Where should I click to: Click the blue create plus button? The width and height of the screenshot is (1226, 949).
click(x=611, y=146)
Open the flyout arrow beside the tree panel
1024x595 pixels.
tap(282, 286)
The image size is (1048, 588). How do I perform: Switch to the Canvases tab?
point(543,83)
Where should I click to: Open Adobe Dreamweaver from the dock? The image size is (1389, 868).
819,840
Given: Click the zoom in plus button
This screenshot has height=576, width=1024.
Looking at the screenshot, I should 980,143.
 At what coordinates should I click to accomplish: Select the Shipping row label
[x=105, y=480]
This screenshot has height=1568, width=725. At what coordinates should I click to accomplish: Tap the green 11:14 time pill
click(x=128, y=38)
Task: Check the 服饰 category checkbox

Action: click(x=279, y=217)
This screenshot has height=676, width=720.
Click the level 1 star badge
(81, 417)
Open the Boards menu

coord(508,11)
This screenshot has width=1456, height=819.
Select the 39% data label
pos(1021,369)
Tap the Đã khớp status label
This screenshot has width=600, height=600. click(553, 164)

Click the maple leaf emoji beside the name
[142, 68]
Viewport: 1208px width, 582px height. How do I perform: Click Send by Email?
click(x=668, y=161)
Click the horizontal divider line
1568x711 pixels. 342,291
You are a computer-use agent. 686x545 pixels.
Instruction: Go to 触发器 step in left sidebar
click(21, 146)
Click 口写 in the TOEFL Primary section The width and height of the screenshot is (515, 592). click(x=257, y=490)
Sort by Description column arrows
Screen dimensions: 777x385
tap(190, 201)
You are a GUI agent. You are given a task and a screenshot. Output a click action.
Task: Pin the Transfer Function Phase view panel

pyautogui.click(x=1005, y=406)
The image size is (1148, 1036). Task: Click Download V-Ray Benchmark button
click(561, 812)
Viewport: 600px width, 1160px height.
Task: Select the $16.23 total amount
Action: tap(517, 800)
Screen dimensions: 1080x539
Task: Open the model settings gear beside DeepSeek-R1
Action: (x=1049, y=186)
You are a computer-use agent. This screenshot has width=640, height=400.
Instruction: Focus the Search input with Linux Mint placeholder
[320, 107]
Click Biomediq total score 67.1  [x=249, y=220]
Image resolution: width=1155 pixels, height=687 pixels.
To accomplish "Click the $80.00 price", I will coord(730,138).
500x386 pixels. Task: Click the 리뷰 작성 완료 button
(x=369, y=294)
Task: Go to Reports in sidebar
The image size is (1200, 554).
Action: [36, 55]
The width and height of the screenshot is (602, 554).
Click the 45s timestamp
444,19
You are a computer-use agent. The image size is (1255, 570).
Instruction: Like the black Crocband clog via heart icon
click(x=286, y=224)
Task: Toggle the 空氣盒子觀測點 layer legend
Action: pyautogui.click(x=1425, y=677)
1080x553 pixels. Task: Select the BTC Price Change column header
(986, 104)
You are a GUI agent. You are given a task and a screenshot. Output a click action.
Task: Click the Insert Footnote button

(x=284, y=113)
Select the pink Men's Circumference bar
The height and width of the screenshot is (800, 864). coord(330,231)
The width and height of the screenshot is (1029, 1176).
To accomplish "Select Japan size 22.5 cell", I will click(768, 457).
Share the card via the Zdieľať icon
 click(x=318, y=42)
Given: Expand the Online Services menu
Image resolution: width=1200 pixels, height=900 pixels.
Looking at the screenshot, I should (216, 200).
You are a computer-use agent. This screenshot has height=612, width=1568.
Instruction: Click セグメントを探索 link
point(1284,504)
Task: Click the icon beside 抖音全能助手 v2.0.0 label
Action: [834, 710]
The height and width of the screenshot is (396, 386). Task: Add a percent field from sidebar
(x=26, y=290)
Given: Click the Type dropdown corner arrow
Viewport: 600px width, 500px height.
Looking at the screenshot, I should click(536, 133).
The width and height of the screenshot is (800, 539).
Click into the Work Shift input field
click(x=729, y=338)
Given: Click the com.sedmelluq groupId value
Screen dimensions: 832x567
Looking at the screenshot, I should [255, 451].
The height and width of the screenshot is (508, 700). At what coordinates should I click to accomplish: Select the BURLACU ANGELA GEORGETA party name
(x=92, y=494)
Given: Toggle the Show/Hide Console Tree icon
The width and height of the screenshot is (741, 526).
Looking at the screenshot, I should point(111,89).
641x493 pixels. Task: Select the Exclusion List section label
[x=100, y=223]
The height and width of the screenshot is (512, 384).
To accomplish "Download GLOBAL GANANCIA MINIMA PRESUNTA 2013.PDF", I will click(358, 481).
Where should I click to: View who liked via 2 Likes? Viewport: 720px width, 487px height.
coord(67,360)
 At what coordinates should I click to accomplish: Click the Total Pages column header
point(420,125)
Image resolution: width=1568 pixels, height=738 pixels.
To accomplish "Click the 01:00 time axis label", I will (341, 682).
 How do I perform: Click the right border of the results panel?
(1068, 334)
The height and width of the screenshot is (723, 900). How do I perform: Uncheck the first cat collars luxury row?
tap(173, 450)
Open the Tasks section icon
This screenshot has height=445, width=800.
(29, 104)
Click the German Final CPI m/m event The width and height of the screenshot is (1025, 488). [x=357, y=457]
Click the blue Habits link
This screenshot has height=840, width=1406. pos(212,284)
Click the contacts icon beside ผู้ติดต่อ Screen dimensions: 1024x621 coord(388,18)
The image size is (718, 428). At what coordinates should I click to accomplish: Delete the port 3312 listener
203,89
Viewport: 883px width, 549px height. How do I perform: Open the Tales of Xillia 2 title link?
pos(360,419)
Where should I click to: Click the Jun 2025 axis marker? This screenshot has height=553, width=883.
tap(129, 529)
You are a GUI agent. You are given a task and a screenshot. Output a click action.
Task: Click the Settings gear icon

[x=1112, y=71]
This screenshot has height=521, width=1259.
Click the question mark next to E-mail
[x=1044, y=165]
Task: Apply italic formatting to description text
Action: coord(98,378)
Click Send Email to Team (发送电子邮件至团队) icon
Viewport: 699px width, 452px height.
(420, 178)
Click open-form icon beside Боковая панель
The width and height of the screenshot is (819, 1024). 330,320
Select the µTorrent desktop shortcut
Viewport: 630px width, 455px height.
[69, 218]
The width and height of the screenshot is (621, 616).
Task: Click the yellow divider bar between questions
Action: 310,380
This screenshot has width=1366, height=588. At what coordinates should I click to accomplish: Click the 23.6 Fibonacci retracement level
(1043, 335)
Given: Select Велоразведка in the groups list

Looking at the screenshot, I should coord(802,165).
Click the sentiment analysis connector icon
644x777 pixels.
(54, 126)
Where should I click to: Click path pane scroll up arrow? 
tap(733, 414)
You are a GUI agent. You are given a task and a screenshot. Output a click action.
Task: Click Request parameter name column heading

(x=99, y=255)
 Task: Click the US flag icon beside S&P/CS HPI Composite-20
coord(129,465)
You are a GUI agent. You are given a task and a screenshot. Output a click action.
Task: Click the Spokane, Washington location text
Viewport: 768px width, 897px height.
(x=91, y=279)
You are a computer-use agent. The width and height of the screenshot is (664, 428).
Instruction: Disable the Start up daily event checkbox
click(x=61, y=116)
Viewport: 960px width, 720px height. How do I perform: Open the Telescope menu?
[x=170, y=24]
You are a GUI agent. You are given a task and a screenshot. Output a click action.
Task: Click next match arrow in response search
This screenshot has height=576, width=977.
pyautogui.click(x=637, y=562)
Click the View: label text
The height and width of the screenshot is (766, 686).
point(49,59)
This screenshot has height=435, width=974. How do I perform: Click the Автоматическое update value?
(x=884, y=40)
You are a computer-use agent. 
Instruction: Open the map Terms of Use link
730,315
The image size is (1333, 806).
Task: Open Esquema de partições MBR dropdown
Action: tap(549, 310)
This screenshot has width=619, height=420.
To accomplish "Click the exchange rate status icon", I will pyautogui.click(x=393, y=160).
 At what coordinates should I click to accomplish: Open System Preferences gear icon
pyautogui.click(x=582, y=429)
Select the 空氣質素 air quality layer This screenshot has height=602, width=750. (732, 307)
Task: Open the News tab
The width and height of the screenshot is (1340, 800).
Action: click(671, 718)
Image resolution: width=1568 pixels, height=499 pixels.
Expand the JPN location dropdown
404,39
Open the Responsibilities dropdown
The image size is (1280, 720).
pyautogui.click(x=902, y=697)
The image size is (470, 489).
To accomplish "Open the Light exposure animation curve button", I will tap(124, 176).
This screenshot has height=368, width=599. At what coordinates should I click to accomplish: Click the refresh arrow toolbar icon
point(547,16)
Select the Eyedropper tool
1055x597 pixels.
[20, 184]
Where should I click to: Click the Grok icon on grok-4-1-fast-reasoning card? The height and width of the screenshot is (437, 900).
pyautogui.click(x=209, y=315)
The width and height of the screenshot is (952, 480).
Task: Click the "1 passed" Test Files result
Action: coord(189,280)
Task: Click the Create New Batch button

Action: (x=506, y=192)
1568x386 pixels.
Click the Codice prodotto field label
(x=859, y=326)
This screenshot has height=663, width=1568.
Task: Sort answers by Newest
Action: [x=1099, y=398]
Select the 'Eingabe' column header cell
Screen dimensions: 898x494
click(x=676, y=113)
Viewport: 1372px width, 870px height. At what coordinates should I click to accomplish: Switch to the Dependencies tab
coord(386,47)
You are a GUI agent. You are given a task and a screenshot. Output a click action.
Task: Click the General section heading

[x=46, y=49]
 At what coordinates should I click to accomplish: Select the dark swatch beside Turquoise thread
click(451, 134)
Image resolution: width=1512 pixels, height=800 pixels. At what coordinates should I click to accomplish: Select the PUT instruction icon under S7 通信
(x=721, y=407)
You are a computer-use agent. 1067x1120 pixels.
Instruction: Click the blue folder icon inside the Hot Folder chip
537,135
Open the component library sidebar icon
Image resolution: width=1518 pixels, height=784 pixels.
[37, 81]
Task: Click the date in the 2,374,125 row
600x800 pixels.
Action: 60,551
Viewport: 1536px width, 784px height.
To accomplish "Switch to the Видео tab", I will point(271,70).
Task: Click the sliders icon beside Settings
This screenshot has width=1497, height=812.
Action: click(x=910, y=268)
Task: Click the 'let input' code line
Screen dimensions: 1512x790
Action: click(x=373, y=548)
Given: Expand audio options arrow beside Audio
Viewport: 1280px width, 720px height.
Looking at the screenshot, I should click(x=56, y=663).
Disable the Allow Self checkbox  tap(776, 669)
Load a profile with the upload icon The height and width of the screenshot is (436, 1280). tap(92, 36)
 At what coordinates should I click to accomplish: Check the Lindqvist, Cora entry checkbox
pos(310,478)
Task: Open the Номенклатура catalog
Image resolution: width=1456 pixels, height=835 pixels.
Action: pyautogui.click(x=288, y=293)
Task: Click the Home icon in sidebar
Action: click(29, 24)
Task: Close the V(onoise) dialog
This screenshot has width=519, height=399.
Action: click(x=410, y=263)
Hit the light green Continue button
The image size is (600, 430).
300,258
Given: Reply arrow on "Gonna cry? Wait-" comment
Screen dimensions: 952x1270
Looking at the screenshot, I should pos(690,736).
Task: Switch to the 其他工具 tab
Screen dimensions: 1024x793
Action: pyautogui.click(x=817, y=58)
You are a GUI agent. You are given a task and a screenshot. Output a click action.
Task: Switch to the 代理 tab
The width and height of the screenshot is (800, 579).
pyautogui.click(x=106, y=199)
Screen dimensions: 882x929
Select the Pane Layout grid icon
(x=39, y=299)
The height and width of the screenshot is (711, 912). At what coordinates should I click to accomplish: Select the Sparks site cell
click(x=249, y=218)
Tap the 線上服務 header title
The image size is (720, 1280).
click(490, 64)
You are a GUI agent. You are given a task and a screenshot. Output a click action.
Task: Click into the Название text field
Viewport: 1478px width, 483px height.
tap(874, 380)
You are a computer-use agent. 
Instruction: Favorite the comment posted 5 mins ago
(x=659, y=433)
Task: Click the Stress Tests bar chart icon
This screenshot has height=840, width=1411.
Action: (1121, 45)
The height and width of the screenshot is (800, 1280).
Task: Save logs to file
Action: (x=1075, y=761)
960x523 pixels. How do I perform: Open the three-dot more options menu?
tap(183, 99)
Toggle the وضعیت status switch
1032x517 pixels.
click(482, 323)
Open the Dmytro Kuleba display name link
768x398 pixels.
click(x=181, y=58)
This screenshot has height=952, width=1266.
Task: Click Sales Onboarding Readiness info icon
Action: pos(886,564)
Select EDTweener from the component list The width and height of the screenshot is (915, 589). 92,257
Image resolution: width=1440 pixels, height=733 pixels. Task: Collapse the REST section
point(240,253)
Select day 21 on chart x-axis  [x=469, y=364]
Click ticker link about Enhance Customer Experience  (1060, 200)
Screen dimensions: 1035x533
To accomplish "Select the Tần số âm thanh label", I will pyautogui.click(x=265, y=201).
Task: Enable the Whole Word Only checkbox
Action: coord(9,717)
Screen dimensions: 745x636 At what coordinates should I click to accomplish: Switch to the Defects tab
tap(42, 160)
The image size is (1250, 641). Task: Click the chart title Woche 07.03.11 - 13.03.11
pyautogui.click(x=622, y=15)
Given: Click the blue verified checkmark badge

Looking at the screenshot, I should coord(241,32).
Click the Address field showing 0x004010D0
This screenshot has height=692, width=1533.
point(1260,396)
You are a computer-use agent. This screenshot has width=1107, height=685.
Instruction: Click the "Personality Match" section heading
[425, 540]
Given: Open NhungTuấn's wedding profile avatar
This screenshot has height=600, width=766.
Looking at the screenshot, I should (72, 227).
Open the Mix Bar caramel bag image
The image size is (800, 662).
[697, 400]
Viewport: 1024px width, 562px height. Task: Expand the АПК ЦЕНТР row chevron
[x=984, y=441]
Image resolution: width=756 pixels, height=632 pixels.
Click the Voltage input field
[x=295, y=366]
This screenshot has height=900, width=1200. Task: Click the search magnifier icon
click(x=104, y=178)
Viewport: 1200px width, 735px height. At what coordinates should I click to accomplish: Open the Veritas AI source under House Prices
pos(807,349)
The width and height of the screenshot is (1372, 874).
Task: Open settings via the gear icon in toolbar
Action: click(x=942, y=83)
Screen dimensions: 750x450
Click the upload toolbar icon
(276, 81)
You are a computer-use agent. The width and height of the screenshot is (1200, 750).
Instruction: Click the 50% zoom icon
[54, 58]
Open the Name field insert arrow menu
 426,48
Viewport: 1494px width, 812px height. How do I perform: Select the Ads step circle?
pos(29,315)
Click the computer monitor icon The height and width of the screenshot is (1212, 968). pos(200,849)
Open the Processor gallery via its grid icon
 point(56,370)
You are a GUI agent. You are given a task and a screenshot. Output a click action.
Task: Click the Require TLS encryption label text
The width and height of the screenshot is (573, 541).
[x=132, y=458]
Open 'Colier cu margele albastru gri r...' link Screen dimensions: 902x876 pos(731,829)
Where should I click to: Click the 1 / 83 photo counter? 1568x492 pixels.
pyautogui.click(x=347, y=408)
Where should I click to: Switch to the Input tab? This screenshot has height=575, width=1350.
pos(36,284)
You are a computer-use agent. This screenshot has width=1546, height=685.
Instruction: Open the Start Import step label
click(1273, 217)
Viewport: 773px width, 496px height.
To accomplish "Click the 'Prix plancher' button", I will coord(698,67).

=-=-=

TRY IT:
Restate word for word the entries above, starting at the line with "Instruction: Disable the" and ending at the line with "Task: Click next", inclusive, and no others.

TASK RESULT:
Instruction: Disable the Start up daily event checkbox
click(x=61, y=116)
Viewport: 960px width, 720px height. How do I perform: Open the Telescope menu?
[x=170, y=24]
You are a GUI agent. You are given a task and a screenshot. Output a click action.
Task: Click next match arrow in response search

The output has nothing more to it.